In production environments, it is a best practice to have system and Thundernetes Pods (Pods that are created on the kube-system and thundernetes-system namespaces) scheduled on a different set of Nodes other than the GameServer Pods.

Some of the reasons for this are:

  • You might want special Node types for your GameServers. For example, you might want to have dedicated Nodes with special GPUs for your GameServers or just bigger (in terms of CPU/RAM).
  • Moreover, you might not want any interruption whatsoever to Pods that are critical for the cluster to run properly (system and thundernetes Pods).
  • Public IP per Node feature (required for Thundernetes game servers) can only be set on the Node pool that the GameServer Pods are scheduled on, thus making the system pods more secure.
  • Last but not least, you might want to scale the GameServer Nodes independently of the system Nodes.

One approach to achieve this isolation on public cloud providers is by using multiple Node Pools/Groups. A Node Pool is essentially a group of Nodes that share the same configuration (CPU type, memory, etc) and can be scaled independently of the others. In production scenarios, it is recommended to use three Node Pools:

  • one Node Pool for Kubernetes system resources (everything in kube-system namespace) and Thundernetes system resources (everything in thundernetes-system namespace)
  • one Node Pool for telemetry related Pods (Prometheus, Grafana, etc)
  • one Node Pool to host your GameServer Pods

For example, on Azure Kubernetes Service you can use the following guidelines:

  1. Create a separate NodePool to host your GameServer Pods. Check here on how to do it on Azure Kubernetes Service. Create this on “user” mode so that “kube-system” Pods are not scheduled on this NodePool. Moreover, when creating a NodePool, you can specify custom Labels for the Nodes. Let’s assume that you apply the agentpool=gameserver Label.
  2. Use the nodeSelector field on your GameServer Pod spec to request that the GameServer Pod is scheduled on Nodes that have the agentpool=gameserver Label. Take a look at this sample YAML file for an example.
  3. When you create your GameServer Pods, these will be scheduled on the NodePool you created.
  4. You should also modify the nodeSelector field on the controller Pod spec to make it will be scheduled on the system Node Pool. On AKS, if the NodePool is called nodepool1, you should add this YAML snippet to the thundernetes-controller-manager Deployment on the YAML install file:
nodeSelector:
     agentpool: nodepool1

You should add the above YAML snippet to any workloads you don’t want to be scheduled on the GameServer NodePool. Check here for additional information on assigning pods to Nodes and check here for more information on AKS system and user node pools.

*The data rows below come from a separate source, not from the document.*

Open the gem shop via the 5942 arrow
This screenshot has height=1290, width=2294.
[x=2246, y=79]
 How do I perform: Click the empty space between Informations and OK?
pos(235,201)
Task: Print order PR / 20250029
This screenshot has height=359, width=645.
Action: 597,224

Schedule DaemonSet Pods on GameServer Nodes

Now that we’ve shown how to run multiple Node Pools, let’s discuss how to schedule DaemonSet Pods running NodeAgent process to run only on Nodes that run game server Pods. NodeAgent’s goal is to listen and respond to heartbeats from the gameservers and notify Kubernetes API server for any updates on their status. Since each NodeAgent instance has to communicate with game server Pods on the Node it’s been scheduled, it’s unnecessary to run it on Nodes that run system resources and/or telemetry.

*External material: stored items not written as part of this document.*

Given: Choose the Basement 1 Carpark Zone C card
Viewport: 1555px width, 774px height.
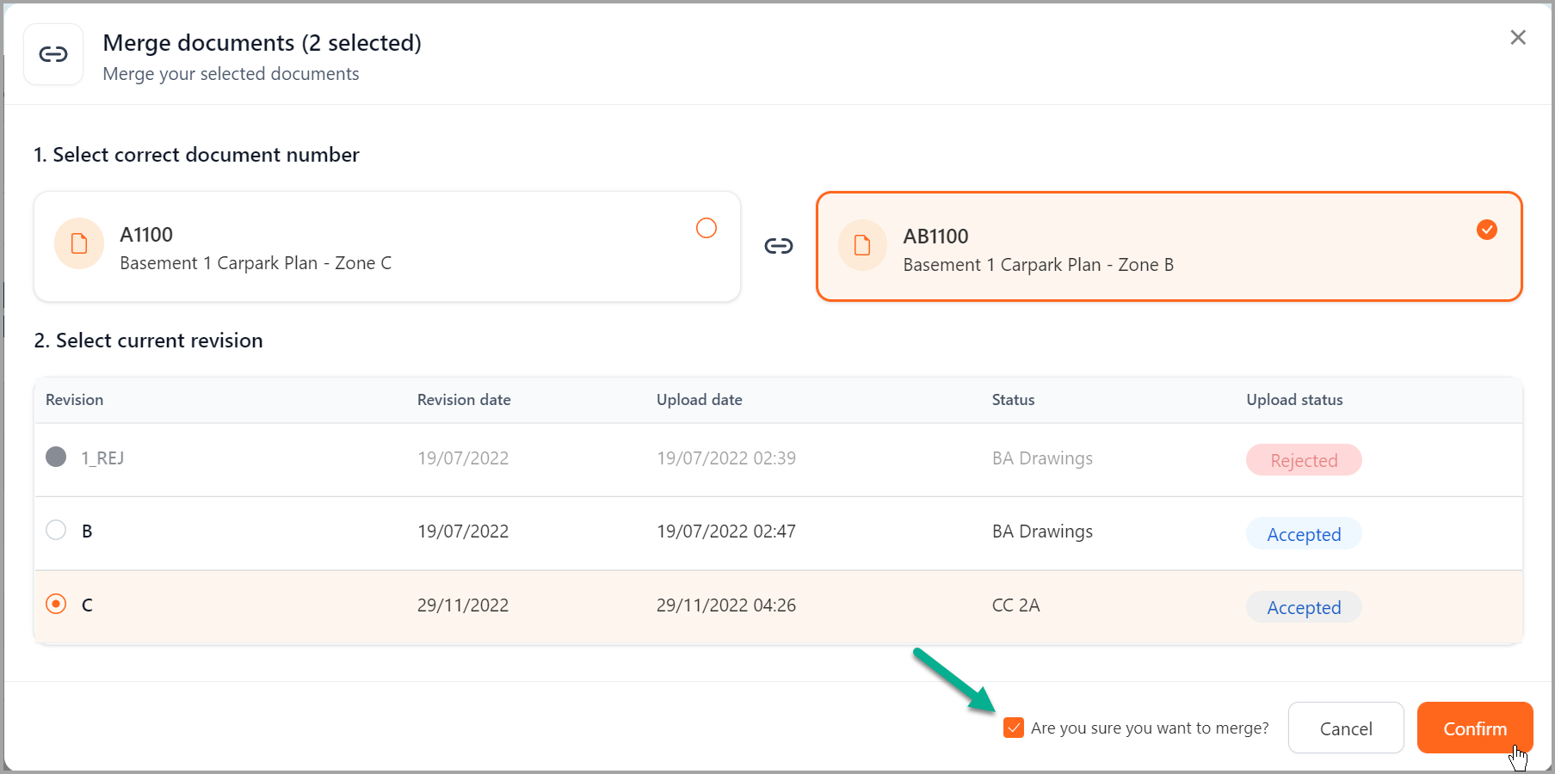Looking at the screenshot, I should tap(387, 247).
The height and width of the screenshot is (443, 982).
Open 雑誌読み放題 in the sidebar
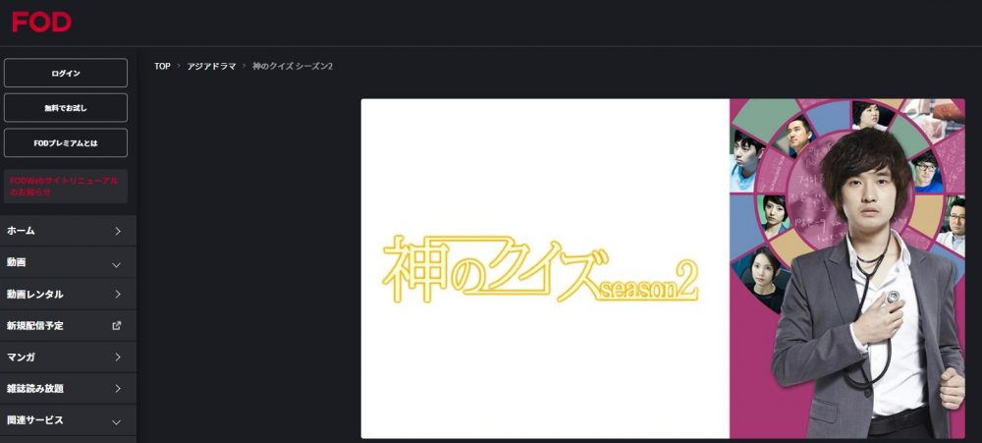coord(68,389)
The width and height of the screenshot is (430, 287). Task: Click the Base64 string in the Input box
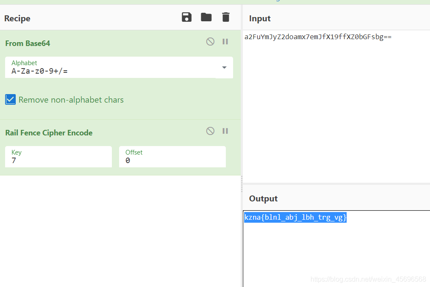(x=318, y=37)
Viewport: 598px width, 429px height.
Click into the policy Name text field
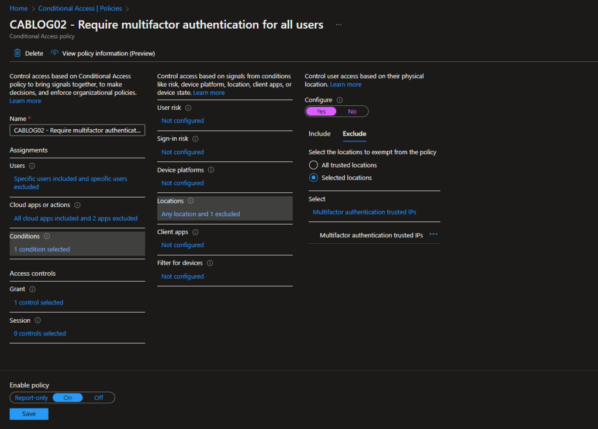pos(77,130)
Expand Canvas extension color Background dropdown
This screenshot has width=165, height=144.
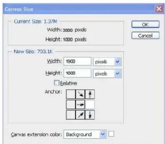click(85, 134)
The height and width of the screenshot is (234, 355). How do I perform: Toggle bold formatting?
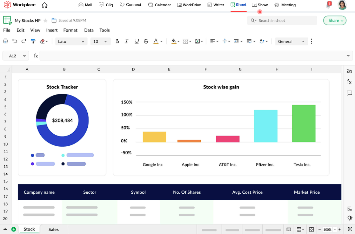click(117, 41)
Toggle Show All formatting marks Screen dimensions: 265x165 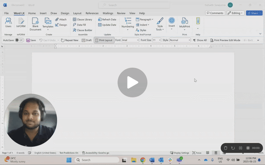pos(200,40)
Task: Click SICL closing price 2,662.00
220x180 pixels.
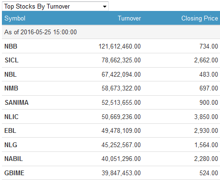Action: point(206,60)
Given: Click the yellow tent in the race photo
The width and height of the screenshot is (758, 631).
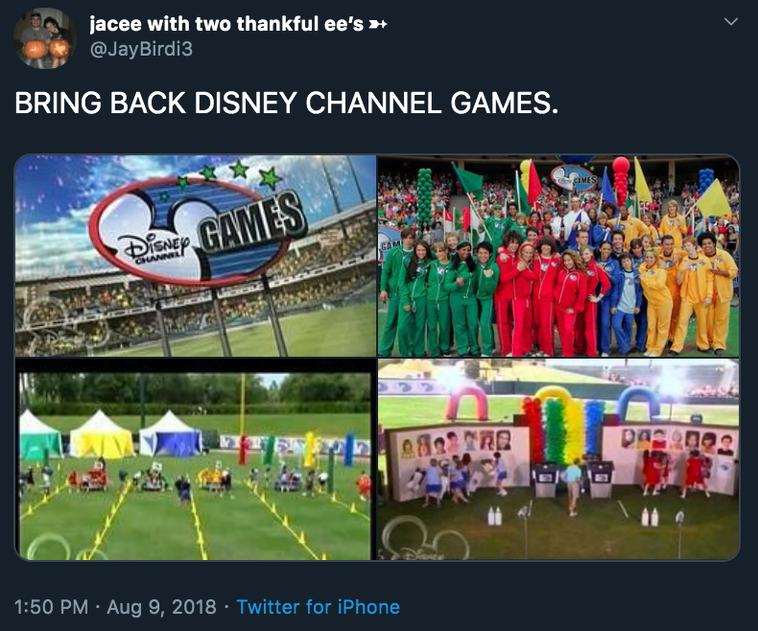Looking at the screenshot, I should (x=101, y=433).
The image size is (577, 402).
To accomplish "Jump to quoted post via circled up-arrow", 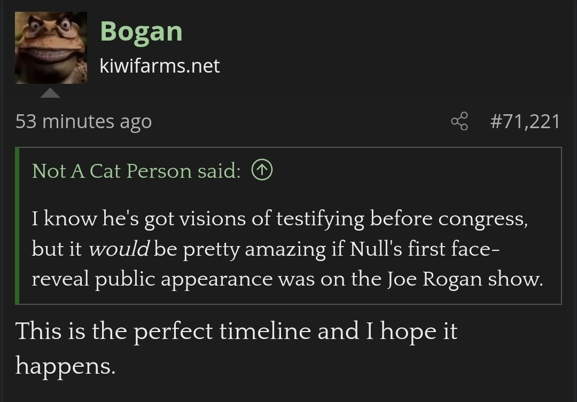I will [x=262, y=170].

Since we have already split the cluster into multiple Node Pools, we can use the nodeSelector field on the DaemonSet Pod spec to request that the DaemonSet Pod is scheduled on Nodes that have the agentpool=gameserver Label (or whatever Label you have added to your game server Node Pool). Take a look at the following example to see how you can modify your DaemonSet YAML for this purpose:

apiVersion: apps/v1
kind: DaemonSet
metadata:
  name: thundernetes-nodeagent
  namespace: thundernetes-system
spec:
  selector:
    matchLabels:
      name: nodeagent
  template:
    metadata:
      labels:
        name: nodeagent
    spec:
      nodeSelector: # add this line
        agentpool: gameserver # add this line as well
      containers:
      ...

NOTE: For more information on the NodeAgent process running in the DaemonSet, check the architecture document here.

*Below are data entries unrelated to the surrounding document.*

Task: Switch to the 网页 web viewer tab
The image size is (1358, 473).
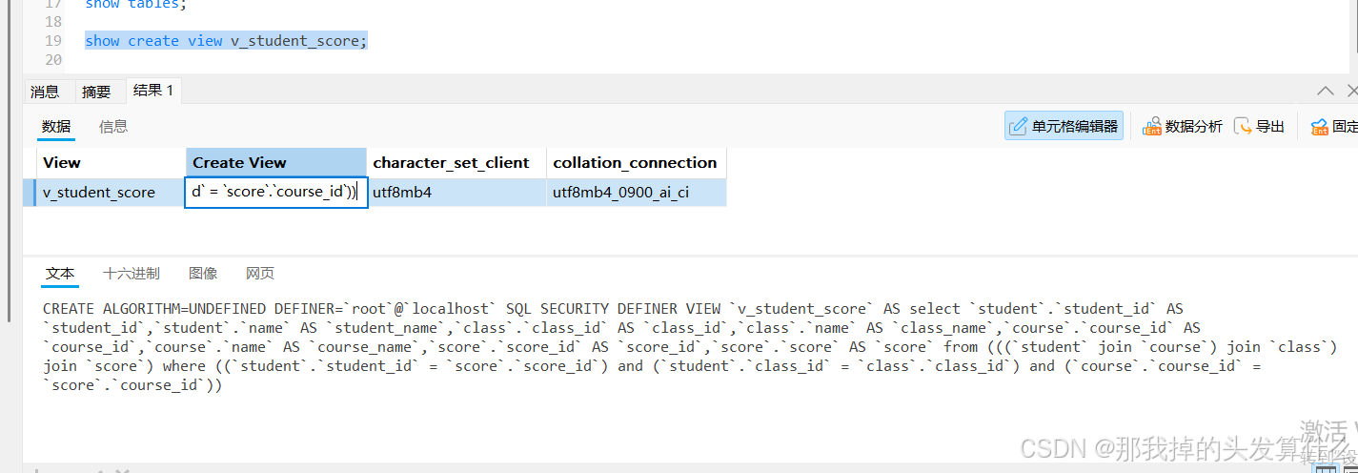Action: [x=260, y=274]
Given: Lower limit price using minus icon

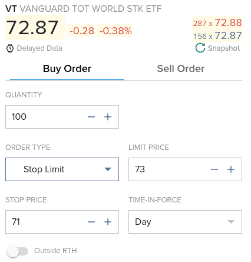Looking at the screenshot, I should coord(214,169).
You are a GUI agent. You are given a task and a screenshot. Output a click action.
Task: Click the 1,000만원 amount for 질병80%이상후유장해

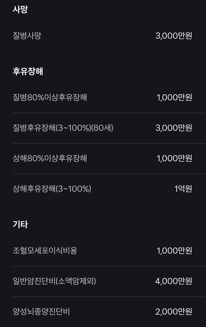tap(174, 97)
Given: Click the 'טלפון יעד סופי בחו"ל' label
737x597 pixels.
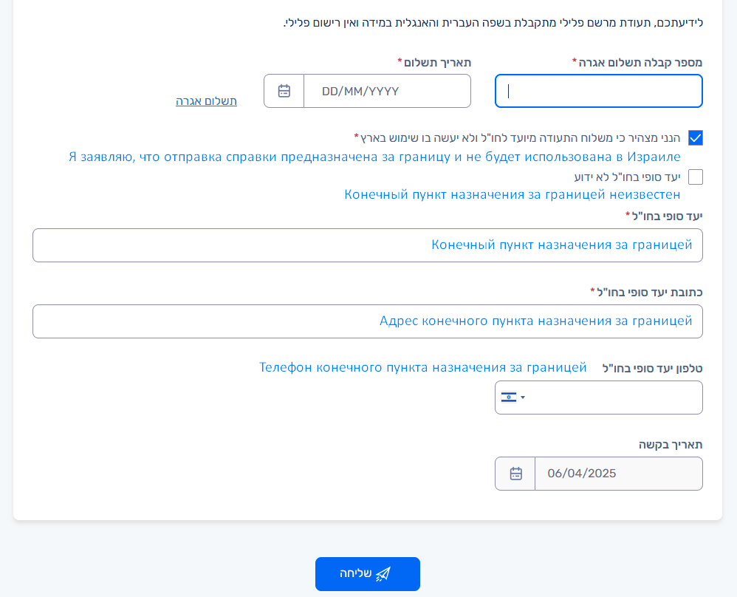Looking at the screenshot, I should pyautogui.click(x=653, y=368).
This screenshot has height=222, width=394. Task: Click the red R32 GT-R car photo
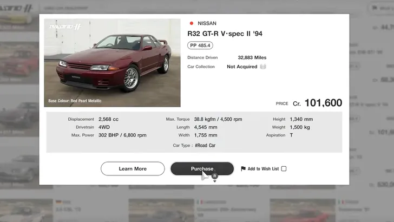coord(113,63)
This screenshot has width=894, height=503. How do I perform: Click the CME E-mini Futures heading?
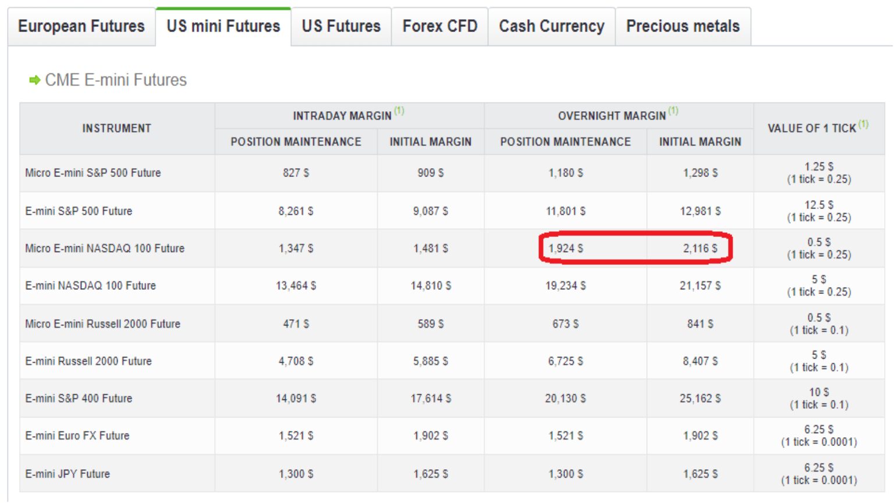(116, 80)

Limit the number of available ports

Thundernetes needs to provide dedicated port numbers for the GameServer ports that you need exposed to the internet (i.e. the ports that game clients will connect to). For each VM, Thundernetes provides a single port in the range of 10000-12000. By default, the PortRegistry mechanism inside Thundernetes will allocate a set of 10000-12000 range for every VM in the cluster. However, if you are using a dedicated Node Pool for your GameServers, you’d need to specify this to the Thundernetes controller to avoid assigning ports for more VMs that you can have and lead to pending Pods. There are two steps you need to to perform this:

  • Label the GameServer Nodes with the mps.playfab.com/gameservernode=true Label.
  • Controller YAML deployment needs to be updated by adding the PORT_REGISTRY_EXCLUSIVELY_GAMESERVER_NODES environment variable with the value of "true".